I got super depressed over the summer and getting back into horses (I completely cut it off with my awful instructor when her ("yep she only started taking a bit a week ago, it's your fault she won't trot at all over a two hour length of time, even if Buddy would canter circles for you") horse ran into a pole (why was there a telephone pole in the arena??) and I dislocated my knee and sprained it. Anyways, when I started again with a qualified English instructor, as opposed to the barn-owning backwoods western rider who taught herself terribly how to ride western in an English saddle (if you know what I mean) (and I'm sorry for ranting, lol), I found myself the happiest I've ever been.

I'm seventeen, btw. And working/riding with my CMT made me feel awesome..and just..mentally, physically /great/.

Well, I've been so depressed lately, for many reasons, I just..so stressed...I really feel like I need to go back. So once my foot heals from a sprained ankle/torn ligament. I wouldn't trust myself to ask for lessons in exchange--I'll try to explain my situation without excusing myself and pray she'll let me just work there for the experience--I'm hoping though because she said to call her back anytime she wanted to start working again, and I originally asked just to work for free anyways. 

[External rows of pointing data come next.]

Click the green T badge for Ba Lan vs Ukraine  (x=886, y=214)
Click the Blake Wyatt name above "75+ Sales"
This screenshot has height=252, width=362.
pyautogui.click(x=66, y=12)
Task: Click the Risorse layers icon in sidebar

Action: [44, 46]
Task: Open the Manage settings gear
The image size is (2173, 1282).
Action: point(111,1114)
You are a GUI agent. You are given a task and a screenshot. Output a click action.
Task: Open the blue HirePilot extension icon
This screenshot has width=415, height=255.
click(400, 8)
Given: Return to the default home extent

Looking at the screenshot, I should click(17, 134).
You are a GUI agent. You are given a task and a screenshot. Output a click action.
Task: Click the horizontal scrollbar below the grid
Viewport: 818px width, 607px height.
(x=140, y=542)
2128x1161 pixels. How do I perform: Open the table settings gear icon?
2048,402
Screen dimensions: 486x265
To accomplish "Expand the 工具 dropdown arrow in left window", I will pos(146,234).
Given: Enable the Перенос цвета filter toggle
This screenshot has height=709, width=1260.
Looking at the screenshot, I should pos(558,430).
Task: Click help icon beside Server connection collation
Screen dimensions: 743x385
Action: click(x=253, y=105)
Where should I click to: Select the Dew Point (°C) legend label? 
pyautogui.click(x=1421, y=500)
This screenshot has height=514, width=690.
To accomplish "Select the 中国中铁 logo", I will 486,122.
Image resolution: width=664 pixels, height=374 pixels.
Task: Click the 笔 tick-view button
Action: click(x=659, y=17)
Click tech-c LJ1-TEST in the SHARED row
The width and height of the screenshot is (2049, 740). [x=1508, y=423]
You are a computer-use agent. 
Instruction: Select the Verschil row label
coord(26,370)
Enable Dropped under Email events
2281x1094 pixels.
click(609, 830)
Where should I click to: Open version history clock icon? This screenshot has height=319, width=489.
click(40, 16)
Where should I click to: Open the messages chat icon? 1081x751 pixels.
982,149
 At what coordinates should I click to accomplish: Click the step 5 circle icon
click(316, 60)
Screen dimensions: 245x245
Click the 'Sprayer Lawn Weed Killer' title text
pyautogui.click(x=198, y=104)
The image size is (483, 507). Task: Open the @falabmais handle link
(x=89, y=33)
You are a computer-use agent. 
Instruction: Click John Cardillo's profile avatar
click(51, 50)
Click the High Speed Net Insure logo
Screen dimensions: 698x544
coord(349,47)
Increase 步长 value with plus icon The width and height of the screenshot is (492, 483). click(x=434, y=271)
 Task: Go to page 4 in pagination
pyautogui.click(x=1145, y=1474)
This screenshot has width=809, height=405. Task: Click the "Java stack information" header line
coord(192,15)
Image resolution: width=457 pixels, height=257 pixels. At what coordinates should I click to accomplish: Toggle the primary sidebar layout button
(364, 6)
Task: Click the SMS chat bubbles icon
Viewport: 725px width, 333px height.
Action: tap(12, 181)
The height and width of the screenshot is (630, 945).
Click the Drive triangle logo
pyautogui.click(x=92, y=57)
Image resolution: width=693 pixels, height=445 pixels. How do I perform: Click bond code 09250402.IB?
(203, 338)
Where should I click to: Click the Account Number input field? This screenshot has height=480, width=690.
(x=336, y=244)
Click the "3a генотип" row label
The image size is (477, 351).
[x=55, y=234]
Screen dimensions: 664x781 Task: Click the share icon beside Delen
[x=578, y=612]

Anyways, just needed to vent. =/


----------



## upnover (Jan 17, 2008)

Wow, sounds like you've had a hard time lately!  Sorry to hear! Does it help just to be around horses? Even if you can't ride you could volunteer at a therapeutic riding center (so rewarding!) Or even a horse rescue. IMO just being around horses is good for the soul!


----------



## equus717 (Aug 20, 2009)

So sorry that you are going through such a hard time. I hope everything works out soon. You can get around the horses.


----------



## Cinder (Feb 20, 2011)

I'm sorry you had to go through with that. I hope you get better soon so that you can find some comfort from horses .


----------



## xdrybonesxvalleyx (Jan 17, 2010)

Thanks guys.

I'm probably too young to volunteer for anything big like a rescue or riding center, but after this weekend I'm going to call my old instructor and just explain everything--even if she didn't want to let me have lessons (which was /very/ fair, minimum wage, six hours per lesson) I'd benefit so much just from being around there. It's such a great atmosphere.


----------



## Saddlebag (Jan 17, 2011)

Just hanging out with a horse is restorative. Just burying your nose in their neck and inhaling all those wonderful horse odors is food for the soul.


----------



## Mickey4793 (Sep 24, 2009)

xdrybonesxvalleyx said:


> Thanks guys.
> 
> I'm probably too young to volunteer for anything big like a rescue or riding center, but after this weekend I'm going to call my old instructor and just explain everything--even if she didn't want to let me have lessons (which was /very/ fair, minimum wage, six hours per lesson) I'd benefit so much just from being around there. It's such a great atmosphere.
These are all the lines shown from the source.